Introduction
Competency models are lists that specify sets of behaviours necessary for effective job performance (Campion et al., 2020). Despite their widespread use, they have been strongly criticised, mainly for the lack of consensus regarding their development methodology (Goldman and Scott, 2016) and weak empirical support (Furnham, 2018; Arribas-Aguila et al., 2024). Consequently, a gap persists between models developed internally by organisations and those in the academic literature. Addressing this gap requires models that meet organisational needs while remaining generic enough to capture overlap across leading competency frameworks (Campion et al., 2020; Shippmann et al., 2000).
Purpose
Develop a new model of cross-occupational competencies that are considered important for job performance, integrating empirical data from two sources of evidence.
Method
Two studies were conducted: a panel of 168 HR subject-matter experts and a survey of a representative Spanish sample of 676 employees. Both rated the importance of the competencies in the taxonomy developed by Arribas-Aguila et al. (2024) for the successful performance of tasks in four occupational groups consistent with the Spanish National Classification of Occupations (CNO-11): 1) directors and managers; 2) professionals (scientific and intellectual); 3) technicians and associate professionals; and 4) accounting, administrative, and other employees.
Results
A factor-analytic approach was used to extract 21 competencies judged by both experts and employees to be important across all four occupational groups.
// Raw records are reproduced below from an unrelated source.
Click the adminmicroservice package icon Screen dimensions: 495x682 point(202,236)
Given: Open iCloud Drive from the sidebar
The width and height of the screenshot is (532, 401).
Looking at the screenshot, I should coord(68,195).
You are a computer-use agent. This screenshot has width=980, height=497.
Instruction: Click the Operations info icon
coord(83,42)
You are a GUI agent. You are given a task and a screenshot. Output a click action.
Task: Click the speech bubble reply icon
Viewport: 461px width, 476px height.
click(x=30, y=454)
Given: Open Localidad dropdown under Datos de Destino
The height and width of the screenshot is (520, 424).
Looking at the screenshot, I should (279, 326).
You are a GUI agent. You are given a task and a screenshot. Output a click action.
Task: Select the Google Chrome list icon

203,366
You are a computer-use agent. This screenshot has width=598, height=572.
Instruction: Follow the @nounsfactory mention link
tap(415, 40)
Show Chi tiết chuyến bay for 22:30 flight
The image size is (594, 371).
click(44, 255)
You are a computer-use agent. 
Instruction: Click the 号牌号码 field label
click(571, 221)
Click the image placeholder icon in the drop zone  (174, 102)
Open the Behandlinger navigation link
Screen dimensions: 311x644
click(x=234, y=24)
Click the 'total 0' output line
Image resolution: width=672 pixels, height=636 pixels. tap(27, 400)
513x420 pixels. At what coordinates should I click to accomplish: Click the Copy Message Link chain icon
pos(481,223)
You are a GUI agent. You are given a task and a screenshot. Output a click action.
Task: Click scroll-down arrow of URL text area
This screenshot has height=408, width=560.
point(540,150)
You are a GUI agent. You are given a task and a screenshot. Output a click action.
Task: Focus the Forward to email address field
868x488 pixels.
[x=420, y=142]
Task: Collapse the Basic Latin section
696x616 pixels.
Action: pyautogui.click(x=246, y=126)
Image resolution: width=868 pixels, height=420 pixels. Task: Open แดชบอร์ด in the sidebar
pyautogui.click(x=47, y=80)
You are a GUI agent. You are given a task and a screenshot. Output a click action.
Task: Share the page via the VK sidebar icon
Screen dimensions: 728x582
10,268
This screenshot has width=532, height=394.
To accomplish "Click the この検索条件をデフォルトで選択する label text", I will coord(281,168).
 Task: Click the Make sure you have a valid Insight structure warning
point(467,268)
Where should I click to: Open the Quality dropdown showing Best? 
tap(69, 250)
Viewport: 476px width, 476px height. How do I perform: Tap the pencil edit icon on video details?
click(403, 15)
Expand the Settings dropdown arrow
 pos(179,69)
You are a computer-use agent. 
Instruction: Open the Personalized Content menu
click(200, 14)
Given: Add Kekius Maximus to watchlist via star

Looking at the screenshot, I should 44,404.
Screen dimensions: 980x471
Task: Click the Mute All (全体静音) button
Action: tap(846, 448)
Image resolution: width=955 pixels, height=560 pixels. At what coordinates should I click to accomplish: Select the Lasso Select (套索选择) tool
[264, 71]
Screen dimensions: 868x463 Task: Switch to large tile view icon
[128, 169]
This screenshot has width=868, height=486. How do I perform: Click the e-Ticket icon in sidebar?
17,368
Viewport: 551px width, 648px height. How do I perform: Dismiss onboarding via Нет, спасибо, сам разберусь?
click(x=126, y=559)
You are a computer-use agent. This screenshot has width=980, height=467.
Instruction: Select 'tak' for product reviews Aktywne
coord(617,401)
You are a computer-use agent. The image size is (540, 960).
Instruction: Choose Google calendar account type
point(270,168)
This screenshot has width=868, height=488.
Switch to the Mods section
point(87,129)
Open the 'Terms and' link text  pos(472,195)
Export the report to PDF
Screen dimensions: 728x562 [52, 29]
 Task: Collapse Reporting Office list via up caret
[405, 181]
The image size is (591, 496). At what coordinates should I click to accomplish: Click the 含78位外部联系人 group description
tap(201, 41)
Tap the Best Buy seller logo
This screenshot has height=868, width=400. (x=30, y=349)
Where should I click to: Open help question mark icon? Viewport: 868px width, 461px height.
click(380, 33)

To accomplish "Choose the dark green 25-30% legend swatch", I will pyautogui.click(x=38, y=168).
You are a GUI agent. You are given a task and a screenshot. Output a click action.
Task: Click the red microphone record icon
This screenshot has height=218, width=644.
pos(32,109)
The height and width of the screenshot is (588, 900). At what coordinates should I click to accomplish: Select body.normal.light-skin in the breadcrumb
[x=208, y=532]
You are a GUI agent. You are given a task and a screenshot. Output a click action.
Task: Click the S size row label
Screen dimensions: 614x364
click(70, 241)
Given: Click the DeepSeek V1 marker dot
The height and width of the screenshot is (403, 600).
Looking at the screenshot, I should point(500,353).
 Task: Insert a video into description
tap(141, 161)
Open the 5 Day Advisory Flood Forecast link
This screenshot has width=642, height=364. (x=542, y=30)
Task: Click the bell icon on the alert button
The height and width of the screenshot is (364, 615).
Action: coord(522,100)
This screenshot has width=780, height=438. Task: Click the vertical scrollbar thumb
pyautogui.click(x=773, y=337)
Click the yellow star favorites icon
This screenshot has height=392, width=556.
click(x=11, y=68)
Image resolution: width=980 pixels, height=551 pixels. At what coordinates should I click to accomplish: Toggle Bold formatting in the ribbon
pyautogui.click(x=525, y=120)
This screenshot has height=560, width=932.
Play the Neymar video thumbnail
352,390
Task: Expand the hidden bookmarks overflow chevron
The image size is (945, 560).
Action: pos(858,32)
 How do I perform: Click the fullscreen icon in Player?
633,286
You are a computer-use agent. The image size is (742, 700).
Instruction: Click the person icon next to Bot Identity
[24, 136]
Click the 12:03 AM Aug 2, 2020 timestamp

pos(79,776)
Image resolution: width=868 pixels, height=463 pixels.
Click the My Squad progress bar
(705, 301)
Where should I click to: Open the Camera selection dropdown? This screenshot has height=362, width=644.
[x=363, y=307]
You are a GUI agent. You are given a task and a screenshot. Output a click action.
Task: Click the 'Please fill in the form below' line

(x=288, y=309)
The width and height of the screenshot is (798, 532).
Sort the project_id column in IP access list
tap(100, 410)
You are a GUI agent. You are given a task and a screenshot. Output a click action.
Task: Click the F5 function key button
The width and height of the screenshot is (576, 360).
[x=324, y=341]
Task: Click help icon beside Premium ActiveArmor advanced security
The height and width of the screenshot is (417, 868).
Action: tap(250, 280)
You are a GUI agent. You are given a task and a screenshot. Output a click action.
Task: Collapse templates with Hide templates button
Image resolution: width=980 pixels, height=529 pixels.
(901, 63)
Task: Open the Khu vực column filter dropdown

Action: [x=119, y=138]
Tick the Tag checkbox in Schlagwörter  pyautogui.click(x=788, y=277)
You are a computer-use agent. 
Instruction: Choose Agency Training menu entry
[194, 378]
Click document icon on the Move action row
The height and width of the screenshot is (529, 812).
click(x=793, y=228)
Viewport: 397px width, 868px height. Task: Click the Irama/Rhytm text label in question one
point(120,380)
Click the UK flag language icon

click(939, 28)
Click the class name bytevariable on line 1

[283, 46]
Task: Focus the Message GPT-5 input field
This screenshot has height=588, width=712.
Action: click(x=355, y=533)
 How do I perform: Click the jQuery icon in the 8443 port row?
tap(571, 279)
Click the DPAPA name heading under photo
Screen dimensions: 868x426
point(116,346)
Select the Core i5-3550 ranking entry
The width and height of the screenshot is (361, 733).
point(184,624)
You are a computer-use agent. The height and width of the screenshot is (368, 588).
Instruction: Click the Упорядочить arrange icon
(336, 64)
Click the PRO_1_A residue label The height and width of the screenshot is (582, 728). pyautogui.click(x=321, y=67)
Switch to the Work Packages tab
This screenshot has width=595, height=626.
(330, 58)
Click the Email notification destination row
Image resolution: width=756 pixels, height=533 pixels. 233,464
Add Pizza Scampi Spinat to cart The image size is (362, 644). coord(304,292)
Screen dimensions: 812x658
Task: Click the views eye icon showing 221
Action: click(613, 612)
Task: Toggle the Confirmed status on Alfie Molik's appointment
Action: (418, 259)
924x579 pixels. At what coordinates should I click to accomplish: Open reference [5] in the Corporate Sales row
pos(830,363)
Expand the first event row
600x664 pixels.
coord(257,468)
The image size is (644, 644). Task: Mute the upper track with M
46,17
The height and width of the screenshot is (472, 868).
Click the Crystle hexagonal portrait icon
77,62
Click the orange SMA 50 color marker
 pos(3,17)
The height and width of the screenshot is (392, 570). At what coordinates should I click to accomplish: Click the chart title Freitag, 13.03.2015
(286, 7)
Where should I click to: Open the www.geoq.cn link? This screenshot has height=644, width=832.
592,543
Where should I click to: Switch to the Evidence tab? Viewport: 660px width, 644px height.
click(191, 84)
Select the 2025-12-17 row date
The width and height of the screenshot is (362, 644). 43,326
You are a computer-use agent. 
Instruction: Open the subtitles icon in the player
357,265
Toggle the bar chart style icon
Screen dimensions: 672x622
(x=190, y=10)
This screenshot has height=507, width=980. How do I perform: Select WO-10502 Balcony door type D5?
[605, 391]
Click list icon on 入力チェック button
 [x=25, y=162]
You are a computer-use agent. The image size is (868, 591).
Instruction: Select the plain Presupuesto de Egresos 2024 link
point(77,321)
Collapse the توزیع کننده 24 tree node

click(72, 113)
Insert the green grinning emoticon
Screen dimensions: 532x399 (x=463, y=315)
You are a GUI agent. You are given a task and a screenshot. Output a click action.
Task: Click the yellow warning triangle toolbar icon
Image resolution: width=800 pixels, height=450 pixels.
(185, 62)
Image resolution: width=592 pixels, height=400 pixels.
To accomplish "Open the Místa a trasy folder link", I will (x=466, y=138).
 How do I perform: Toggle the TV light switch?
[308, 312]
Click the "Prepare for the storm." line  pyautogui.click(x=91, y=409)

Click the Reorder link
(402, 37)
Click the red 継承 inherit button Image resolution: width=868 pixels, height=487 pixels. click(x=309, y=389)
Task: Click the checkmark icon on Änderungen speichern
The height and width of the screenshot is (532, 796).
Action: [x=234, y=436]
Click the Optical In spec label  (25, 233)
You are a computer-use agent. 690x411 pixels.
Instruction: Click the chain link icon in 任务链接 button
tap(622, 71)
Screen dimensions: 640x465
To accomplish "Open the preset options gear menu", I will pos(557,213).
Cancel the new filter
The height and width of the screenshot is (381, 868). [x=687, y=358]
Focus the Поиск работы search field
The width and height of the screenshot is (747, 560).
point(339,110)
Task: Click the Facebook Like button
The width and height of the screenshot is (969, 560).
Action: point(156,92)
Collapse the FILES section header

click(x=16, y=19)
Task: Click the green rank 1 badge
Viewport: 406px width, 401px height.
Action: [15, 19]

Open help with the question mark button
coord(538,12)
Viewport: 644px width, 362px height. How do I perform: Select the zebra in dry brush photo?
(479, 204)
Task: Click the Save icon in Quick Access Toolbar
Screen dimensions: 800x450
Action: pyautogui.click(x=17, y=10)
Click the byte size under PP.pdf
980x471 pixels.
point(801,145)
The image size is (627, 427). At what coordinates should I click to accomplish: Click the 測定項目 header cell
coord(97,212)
Using a criterion-based approach, different combinations of competencies from the taxonomy that were important for each specific occupational group were added to these cross-occupational competencies, which together form a new model of general competencies.
Conclusions
The proposed model is consistent with the literature in the field of I/O Psychology and includes competencies rated as highly important for job performance while remaining general and applicable across multiple occupational groups.